PS 41-89
Implications of climate change on genetic connectivity of isolated populations

Wednesday, August 7, 2013
Exhibit Hall B, Minneapolis Convention Center
Emily E. Hartfield Kirk, Integrative Biology Department, Oregon State University, Corvallis, OR
Ivan C. Phillipsen, Zoology, Oregon State University, Corvallis, OR
David A. Lytle, Zoology, Oregon State University, Corvallis, OR

One likely impact of climate change is the alteration of hydrologic regimes, which will affect many obligatory aquatic species.  Streams in arid regions are particularly sensitive to increases in temperature and altered precipitation patterns.  Aquatic organisms in these arid ecosystems are restricted to fragmented habitats.  Projected increases in temperature and decreases in rainfall have the potential to further reduce habitat availability. Increased isolation caused by climate change may reduce the likelihood of interaction among populations and the chance of successful recolonization after local extinctions, thus threatening metapopulation persistence.  Understanding the consequences of climate change on genetic connectivity and population stability within species distributed across a landscape is important to prioritize management efforts. We have collected three species of aquatic invertebrates with diverse life-history strategies and dispersal abilities (a diving beetle, Stictotarsus aequinoctialis (Dytiscidae), a stonefly, Mesocapnia arizonensis (Capniidae), a water bug, Abedus herberti (Belostomatidae)) from multiple watersheds in ten mountain ranges in the Madrean Sky Island Archipelago in southern Arizona and developed polymorphic microsatellite loci for each.  These data are being used to determine the extent that habitat availability impacts genetic structure across a naturally fragmented habitat; and how changes in population structure impact landscape-level genetic diversity and population stability.

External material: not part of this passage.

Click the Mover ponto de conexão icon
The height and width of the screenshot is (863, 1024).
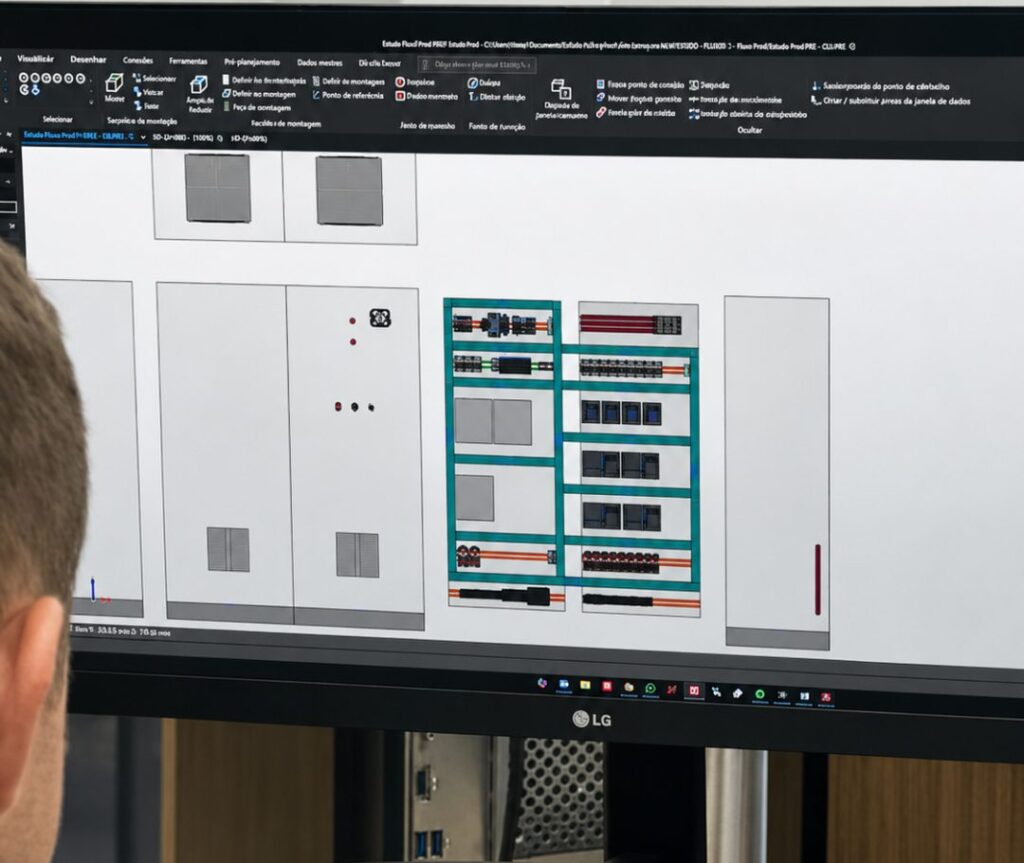pos(601,98)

Analysis of microsatellite loci of S. aequinoctialis (over 1000 individuals from 27 populations) shows little sign of population structure.  These results reflect dispersal ability of this species, which is a habitat generalist and a strong flier for much of its life.  M. arizonensis, a species restricted to intermittent stream reaches and with a brief winged adult stage, exhibits a significant isolation-by-distance pattern (over 1000 individuals from 27 populations).  A. herberti, which is flightless and restricted to permanent freshwater habitats, exhibit significant genetic structure, and evidence of migration events being rare (over 800 individuals from 30 populations).  By using multiple taxa with variable life history strategies and dispersal abilities, we can extrapolate these results to similar species, predicting which species are likely to be most negatively impacted by changes to hydrologic regimes.  We aim to use these data to predict thresholds of population size or population connectivity/gene flow, beyond which populations shift from stable to unstable.